I write because I enjoy reading but it’s rare I find an engaging story.  Arrogance at it’s finest, to think I can be more unique and captivating that those already published.  What I want is so niche it’s probably not worth creating.  If I’m looking for a gritty urban fantasy with relatable characters, attainable goals, and both good and negative parts of magic and myth running the world, there must be other people looking for that.  Urban fantasy readers can’t all be there for the romance and laughs.  Some of them must be like me looking for the substance.  American Gods exists and was a huge hit.  There are so many other directions a work like that could go that I want to see.
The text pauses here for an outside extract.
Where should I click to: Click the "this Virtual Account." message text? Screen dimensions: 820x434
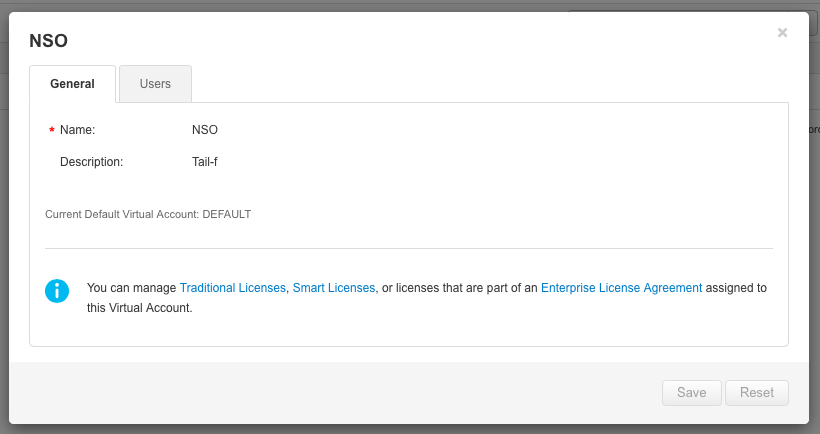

I write as a way for reaching out to others.  As someone shy, nervous, and concerned about other’s feelings and perspectives, there is no better way to broach difficult topics than through fiction.   It’s a lot harder to feel attacked by an idea expressed in an imaginary world than an idea that will affect people now.  Stories create space for people to say “that’s an interesting idea, could it work here?” or “I wonder if issue X is relevant now and what that looks like?”

I write because it distracts me when my anxiety is high.  To a lesser extent: I write when I’m depressed because I need something beautiful or I write when the world spins out of control because writing is all in my hands.  Most writers I know have an element of this.  They are pensive, depressed, anxious, socially awkward and writing mitigates that for them.

I write because it’s one of the few skills I have that makes me proud and leaves me feeling accomplished.  I write because I have something to say and I’m always exploring new ways to express my points.

And now you, the reader, know me better.  Tell me something about yourself.  Are you a writer?  What do you write?  If it’s fiction in nature, why write it?  If you’re a reader, what do you read and why read it?